WISSENSCHAFT & PROMOTION, Seite 33-35


Struktur und Aufbau wissenschaftlicher Fachartikel Werkzeugkasten für die Wissenschaft in der Zahnmedizin
Teil 1: Titel und Abstract
Langenbach, Fabian
In kaum einer medizinischen Disziplin treffen so viele verschiedene wissenschaftliche Fachgebiete aufeinander wie in der Zahnmedizin. Ist schon die Bandbreite der Themen eine Herausforderung für Zahnmediziner, so macht es der kontinuierliche Anstieg des verfügbaren Wissens zusätzlich schwierig, sich zurechtzufinden. Gut, dass sich viele grundlegende wissenschaftliche Arbeitsweisen disziplinübergreifend gleichen. Es ist wichtig, diese zu kennen, aber sich auch der Unterschiede bewusst zu sein, z. B. zwischen klinischer Forschung und Grundlagenforschung. Das vermeidet Frust bei der Auswahl und Bearbeitung eines Promotionsthemas und hilft später bei der kontinuierlichen Fortbildung in der Praxis.

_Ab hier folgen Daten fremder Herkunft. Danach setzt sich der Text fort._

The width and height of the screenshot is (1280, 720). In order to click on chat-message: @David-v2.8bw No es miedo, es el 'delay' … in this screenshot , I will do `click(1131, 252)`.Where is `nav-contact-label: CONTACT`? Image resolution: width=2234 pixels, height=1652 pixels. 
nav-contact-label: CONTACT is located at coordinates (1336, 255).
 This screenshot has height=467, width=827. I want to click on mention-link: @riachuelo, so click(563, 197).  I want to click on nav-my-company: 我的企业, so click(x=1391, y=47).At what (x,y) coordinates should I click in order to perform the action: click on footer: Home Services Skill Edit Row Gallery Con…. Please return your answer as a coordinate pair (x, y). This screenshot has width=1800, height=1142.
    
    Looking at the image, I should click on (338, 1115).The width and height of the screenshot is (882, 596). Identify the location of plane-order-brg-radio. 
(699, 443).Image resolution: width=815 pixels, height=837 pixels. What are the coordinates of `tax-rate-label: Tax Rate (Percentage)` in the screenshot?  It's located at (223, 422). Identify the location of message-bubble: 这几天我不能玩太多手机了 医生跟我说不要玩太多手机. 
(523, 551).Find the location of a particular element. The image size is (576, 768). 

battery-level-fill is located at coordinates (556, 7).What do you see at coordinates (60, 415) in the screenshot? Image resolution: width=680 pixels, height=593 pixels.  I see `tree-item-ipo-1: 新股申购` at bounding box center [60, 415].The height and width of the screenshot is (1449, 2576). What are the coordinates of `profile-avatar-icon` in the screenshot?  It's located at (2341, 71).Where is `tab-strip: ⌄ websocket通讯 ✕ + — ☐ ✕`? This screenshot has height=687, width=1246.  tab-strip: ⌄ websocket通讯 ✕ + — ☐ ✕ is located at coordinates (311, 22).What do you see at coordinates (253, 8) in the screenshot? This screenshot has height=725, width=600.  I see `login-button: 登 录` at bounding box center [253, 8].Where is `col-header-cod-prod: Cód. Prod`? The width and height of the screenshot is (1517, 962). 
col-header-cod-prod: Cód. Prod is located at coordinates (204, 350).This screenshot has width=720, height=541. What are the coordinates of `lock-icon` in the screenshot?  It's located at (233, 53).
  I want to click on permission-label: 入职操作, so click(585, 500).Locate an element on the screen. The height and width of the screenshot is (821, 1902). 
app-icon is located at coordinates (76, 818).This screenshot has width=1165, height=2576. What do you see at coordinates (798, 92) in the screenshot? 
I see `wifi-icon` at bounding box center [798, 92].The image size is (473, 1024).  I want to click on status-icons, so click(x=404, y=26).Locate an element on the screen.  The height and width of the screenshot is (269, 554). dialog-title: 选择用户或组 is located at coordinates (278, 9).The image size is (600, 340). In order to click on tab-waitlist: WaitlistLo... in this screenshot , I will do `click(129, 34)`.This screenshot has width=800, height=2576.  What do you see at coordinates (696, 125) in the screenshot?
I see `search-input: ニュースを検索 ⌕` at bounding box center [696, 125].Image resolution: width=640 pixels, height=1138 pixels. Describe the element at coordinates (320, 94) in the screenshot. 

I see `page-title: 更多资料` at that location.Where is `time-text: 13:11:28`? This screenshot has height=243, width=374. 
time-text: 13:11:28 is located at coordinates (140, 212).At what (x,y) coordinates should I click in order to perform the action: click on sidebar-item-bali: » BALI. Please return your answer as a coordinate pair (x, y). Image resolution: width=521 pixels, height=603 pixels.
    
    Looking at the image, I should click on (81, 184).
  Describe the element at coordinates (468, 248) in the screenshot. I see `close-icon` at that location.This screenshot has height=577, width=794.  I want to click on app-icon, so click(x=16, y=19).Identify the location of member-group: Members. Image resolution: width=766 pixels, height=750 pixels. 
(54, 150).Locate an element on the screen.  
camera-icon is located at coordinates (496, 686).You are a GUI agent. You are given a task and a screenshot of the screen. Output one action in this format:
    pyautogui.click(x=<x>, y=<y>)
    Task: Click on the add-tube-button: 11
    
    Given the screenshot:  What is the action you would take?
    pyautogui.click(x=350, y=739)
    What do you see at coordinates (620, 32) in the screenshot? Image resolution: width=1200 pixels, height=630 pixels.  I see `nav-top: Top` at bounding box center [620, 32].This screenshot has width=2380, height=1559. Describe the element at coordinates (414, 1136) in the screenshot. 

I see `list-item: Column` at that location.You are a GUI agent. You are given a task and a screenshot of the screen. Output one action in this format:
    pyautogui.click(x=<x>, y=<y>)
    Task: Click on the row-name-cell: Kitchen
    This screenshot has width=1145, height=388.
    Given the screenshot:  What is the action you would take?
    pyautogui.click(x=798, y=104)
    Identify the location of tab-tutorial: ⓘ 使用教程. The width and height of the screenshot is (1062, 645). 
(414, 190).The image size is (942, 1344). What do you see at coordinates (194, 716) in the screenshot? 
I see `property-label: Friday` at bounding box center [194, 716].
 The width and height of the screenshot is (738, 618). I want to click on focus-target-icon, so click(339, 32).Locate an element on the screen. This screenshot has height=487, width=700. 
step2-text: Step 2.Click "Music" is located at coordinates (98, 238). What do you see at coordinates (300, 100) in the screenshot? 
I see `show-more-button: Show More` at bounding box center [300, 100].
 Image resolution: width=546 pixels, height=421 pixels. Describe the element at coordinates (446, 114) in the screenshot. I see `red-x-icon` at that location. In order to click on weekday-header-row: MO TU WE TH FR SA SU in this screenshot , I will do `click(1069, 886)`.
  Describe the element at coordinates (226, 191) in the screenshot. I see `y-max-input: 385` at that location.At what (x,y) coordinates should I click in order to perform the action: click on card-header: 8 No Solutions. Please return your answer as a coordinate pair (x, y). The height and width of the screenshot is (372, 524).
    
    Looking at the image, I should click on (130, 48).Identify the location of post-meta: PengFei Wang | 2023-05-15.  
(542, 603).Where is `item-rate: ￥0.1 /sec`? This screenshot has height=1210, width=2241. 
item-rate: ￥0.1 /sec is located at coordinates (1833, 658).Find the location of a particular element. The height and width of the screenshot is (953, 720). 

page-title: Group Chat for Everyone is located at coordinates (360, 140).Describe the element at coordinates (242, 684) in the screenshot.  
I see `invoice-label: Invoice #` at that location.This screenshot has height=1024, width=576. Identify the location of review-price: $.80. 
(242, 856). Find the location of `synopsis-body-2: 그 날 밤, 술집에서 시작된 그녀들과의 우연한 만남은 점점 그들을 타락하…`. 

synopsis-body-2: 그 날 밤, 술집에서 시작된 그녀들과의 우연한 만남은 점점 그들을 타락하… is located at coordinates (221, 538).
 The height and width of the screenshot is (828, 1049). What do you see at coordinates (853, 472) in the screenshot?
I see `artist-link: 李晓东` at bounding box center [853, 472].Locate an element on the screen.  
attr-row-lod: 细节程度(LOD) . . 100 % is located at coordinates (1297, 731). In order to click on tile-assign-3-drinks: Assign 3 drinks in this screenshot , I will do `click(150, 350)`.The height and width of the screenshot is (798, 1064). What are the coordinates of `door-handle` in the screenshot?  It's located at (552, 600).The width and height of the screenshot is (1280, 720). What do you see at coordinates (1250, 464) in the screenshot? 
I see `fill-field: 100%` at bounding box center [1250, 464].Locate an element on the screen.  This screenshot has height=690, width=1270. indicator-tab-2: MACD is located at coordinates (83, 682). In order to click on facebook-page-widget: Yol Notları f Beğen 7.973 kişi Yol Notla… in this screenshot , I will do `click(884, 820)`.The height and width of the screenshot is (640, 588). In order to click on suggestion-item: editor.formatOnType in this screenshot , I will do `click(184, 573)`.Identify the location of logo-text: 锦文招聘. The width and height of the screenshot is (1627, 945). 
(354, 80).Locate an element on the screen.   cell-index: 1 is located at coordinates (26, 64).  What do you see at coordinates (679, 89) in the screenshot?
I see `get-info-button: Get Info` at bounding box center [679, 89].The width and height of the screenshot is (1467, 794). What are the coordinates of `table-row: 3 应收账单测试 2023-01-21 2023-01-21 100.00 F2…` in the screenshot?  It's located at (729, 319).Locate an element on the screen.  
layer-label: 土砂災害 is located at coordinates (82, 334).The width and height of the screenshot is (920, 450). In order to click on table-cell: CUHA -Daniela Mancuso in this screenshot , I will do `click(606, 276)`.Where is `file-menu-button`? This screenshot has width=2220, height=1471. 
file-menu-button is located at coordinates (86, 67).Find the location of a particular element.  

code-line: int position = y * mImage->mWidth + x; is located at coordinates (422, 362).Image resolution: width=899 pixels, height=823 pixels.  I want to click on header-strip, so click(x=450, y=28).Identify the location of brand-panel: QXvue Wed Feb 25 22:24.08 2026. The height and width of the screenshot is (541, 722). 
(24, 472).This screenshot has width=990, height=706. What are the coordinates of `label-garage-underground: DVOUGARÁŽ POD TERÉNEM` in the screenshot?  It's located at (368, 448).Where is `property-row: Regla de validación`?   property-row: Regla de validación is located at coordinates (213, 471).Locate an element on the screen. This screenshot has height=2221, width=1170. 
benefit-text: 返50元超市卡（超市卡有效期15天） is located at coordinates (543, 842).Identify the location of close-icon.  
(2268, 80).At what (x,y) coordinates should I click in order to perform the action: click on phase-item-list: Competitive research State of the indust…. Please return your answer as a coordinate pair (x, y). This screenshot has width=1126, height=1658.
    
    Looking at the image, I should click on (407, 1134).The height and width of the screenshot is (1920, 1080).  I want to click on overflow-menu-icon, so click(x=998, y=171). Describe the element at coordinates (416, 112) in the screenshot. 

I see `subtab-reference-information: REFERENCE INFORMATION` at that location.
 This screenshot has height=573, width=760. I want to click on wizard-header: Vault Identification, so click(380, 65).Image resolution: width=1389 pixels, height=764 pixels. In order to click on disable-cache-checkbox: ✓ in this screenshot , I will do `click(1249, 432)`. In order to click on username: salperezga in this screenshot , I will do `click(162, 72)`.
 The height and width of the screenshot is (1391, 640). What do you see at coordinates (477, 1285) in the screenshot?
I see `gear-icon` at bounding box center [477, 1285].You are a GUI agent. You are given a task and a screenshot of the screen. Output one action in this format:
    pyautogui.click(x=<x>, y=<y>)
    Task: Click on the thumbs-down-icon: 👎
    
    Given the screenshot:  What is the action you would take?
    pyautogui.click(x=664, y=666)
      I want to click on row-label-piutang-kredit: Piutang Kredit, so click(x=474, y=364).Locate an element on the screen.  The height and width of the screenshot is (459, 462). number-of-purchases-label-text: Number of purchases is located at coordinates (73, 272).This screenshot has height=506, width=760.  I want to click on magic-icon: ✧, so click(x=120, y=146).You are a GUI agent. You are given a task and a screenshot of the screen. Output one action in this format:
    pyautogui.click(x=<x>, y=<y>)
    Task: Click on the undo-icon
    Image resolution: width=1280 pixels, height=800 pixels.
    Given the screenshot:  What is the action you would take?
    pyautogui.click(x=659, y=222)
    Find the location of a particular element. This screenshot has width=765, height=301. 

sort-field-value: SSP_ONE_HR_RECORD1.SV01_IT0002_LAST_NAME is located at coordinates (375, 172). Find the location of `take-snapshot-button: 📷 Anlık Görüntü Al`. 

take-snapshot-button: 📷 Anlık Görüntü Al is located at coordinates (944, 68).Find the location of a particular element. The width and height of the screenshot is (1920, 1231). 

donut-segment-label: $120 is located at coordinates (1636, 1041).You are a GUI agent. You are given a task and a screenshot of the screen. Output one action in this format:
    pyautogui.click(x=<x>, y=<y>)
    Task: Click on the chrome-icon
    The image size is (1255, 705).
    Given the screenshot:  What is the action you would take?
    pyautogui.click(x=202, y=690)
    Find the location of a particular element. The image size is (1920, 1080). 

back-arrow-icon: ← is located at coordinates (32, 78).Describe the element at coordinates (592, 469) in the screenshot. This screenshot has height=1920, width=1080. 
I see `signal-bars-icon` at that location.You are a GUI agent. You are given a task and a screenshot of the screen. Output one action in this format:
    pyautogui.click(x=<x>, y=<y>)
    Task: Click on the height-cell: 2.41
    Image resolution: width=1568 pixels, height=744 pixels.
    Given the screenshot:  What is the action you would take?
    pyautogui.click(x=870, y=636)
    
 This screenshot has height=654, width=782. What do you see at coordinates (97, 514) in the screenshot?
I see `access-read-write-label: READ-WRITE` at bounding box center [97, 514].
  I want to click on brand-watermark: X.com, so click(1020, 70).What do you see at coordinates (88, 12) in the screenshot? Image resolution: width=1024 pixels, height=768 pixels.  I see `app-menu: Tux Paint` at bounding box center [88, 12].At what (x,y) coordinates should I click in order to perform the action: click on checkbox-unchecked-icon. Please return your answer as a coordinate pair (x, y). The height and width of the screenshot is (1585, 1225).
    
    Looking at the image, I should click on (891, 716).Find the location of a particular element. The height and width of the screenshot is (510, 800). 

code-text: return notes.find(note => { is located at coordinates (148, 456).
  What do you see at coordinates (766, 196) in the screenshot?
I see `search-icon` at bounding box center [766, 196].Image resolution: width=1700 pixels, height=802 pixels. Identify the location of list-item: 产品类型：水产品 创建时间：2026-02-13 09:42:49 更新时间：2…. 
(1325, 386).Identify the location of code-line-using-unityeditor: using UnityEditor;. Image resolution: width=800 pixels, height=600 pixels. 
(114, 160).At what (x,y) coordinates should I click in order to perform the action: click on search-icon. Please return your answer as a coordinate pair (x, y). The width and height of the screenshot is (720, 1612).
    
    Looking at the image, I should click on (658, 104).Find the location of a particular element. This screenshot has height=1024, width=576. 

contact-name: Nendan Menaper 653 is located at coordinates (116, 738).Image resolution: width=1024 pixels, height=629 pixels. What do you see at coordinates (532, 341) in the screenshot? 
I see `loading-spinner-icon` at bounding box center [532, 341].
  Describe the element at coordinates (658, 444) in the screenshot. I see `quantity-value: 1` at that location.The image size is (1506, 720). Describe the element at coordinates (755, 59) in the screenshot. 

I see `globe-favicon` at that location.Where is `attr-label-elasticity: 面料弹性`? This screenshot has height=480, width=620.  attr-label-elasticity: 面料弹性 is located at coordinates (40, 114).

In unserer Rubrik "Wissenschaft & Promotion" erhaltet ihr nach und nach einen "Werkzeugkasten für die Wissenschaft in der Zahnmedizin". Hier werden ab jetzt regelmäßig Themen erläutert, die grundlegende Kenntnisse über Strukturen und Methoden der Wissenschaft beleuchten. Außerdem vermitteln wir euch Softskills und Arbeitsweisen für eine erfolgreiche Promotion und kontinuierliche Weiterbildung.
Den Auftakt bildet die Beitragsreihe "Struktur und Aufbau wissenschaftlicher Fachartikel". Sie richtet sich an alle, die bei ihrer Recherche vor lauter Suchergebnissen die eigene Frage vergessen haben und an jene, die glauben, es genüge lediglich den Abstract eines Artikels zu lesen.
Wissenschaftliche Fachartikel sind mit 61,5 % im Durchschnitt aller akademischen Fachgebiete das am meisten genutzte Publikationsformat1. Früher oder später kommen auch Zahnmediziner mit wissenschaftlichen Publikationen in Berührung: unter anderem bei der Erstellung der Doktorarbeit und der damit zusammenhängenden Literaturrecherche, spätestens jedoch bei der beruflichen kontinuierlichen Weiterbildung. So verbringen Mediziner an Hochschulen durchschnittlich 3,7 Stunden pro Woche mit dem Lesen von Fachliteratur2. Tatsächlich benötigt mehr als die Hälfte der Wissenschaftler im Bereich Health Science sogar noch mehr Zeit mit der Suche nach Fachliteratur (4-5 Stunden/Woche).
Mit einigen grundlegenden Kenntnissen über die Struktur und den Aufbau von wissenschaftlichen Fachartikeln sowie der Bedeutung der einzelnen Segmente lässt sich wertvolle Zeit bei der Suche und dem Lesen sparen. Und auch die Erstellung einer ersten eigenen Veröffentlichung geht damit schneller von der Hand.